PALANGKA RAYA – Tekanan fiskal akibat pemangkasan dana transfer ke daerah (TKD) membuat Pemerintah Provinsi Kalimantan Tengah (Kalteng) harus berpikir ulang dalam mengatur belanja tahun depan. Alih-alih menaikkan pajak, Gubernur Agustiar Sabran memilih jalan efisiensi.
“Kenapa kami nggak seperti daerah lain (menaikkan pajak)? Karena kami menganggap keadaan ini mau apalagi. Kalau saya panik, tentunya nanti masyarakat saya panik juga ujungnya,” kata Agustiar, belum lama ini.
Pemangkasan TKD oleh pemerintah pusat sempat membuat daerah bereaksi. Namun Agustiar memilih menatapnya dengan tenang.
“Kami protes (pemotongan TKD), tapi saya lihat ada dasarnya juga. Kami mengambil hikmahnya,” ujarnya.
Hikmah itu diwujudkan dalam kebijakan penghematan di hampir seluruh pos belanja. Tak ada lagi kegiatan di hotel, perjalanan dinas dipangkas, hingga pengurangan belanja alat tulis kantor dan konsumsi rapat.
“Yang dulu istilahnya makan (besar), sekarang snack ringan aja lagi, kan gitu kira-kira mensiasatinya,” kata Agustiar.

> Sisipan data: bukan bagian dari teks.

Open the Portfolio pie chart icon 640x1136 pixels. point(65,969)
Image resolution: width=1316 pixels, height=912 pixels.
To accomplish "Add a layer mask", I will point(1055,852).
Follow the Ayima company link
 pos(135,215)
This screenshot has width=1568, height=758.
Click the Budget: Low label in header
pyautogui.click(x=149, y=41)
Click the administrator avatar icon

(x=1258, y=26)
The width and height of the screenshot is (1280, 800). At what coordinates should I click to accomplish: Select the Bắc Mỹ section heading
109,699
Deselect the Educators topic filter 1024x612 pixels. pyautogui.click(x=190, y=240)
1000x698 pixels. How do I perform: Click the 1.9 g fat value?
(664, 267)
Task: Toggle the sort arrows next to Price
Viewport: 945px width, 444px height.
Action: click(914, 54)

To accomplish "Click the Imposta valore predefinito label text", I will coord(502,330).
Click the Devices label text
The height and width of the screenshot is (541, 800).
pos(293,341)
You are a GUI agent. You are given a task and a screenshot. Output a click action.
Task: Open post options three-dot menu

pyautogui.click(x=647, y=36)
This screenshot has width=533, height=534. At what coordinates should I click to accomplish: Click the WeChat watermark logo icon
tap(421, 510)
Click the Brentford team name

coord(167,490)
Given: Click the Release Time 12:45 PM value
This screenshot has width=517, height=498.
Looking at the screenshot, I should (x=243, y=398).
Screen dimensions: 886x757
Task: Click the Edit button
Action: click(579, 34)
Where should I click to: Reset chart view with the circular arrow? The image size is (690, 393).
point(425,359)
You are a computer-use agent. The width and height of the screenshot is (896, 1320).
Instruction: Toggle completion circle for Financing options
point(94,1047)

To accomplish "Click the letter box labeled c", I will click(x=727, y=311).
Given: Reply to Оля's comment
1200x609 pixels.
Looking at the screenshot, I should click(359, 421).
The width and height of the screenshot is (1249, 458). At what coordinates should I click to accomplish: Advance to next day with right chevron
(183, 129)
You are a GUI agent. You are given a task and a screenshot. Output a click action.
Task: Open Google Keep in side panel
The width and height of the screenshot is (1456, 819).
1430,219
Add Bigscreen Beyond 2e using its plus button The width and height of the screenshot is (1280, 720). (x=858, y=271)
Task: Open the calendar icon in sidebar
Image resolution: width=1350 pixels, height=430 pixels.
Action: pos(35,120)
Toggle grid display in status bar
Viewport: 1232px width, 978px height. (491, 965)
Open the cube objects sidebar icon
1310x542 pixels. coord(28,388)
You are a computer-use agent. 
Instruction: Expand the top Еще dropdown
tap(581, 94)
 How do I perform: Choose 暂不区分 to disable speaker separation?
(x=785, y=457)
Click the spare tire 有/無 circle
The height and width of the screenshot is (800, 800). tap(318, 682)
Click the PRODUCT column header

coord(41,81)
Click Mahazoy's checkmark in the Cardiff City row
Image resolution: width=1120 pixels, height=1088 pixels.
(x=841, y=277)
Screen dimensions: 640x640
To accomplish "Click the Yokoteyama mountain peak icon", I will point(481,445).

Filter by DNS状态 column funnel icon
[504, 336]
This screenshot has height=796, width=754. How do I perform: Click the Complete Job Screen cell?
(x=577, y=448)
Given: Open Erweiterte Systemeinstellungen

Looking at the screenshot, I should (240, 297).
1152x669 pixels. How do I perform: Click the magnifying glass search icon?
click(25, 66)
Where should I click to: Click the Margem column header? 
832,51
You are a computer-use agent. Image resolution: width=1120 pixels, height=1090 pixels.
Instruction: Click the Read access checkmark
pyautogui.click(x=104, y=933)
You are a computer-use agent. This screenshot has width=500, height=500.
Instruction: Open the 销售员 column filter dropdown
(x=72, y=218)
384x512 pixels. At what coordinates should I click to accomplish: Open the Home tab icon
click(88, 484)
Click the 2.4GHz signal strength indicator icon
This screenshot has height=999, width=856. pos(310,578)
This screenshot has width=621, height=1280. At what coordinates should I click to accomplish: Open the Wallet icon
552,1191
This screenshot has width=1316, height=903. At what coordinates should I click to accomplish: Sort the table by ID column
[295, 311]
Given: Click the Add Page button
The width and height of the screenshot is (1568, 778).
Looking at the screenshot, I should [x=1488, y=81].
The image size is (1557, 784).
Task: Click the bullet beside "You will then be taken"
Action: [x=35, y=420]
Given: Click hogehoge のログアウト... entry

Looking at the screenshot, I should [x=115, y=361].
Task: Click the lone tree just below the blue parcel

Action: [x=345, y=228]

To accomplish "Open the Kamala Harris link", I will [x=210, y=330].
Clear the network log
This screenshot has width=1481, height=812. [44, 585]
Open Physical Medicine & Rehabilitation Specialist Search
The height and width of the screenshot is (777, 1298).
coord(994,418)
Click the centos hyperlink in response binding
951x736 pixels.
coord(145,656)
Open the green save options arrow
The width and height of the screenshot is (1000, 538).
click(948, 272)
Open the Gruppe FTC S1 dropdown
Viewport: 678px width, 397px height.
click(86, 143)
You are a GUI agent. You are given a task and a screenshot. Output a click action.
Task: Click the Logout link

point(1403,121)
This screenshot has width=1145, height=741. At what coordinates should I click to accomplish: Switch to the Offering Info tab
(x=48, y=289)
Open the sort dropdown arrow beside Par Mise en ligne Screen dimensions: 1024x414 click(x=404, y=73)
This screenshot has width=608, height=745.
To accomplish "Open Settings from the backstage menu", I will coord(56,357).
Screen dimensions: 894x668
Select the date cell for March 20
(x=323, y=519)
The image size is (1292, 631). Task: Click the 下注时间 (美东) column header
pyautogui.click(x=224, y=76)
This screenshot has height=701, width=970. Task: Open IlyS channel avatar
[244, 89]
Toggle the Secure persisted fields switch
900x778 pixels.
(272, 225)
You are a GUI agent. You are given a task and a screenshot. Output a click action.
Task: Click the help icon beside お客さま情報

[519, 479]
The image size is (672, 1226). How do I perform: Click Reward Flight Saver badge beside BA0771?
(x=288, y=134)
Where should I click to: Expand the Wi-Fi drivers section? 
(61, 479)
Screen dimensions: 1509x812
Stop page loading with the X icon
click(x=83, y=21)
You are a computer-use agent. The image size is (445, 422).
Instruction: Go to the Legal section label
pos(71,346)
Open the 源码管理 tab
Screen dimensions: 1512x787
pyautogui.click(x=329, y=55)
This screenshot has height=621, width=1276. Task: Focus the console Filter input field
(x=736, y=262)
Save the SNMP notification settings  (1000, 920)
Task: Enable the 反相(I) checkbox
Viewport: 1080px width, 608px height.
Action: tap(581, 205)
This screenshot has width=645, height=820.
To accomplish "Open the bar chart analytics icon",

Namun, efisiensi bukan satu-satunya jurus. Pemerintah daerah juga bersiap memperkuat pendapatan asli daerah (PAD). Pada 21 Oktober mendatang, Agustiar akan memanggil para pengusaha dari sektor perkebunan, pertambangan, dan perhutanan. Tujuannya jelas, menagih komitmen mereka terhadap kewajiban daerah.
“Memang untuk meningkatkan pendapatan daerah, mereka yang sayang Kalteng harus membayar kewajibannya,” ujarnya.
Di tengah tekanan anggaran, Gubernur Agustiar memilih meredam kepanikan dengan disiplin fiskal. Ia menolak menambah beban rakyat lewat pajak baru, dan sebaliknya, menuntut tanggung jawab dari mereka yang menikmati hasil bumi Kalteng.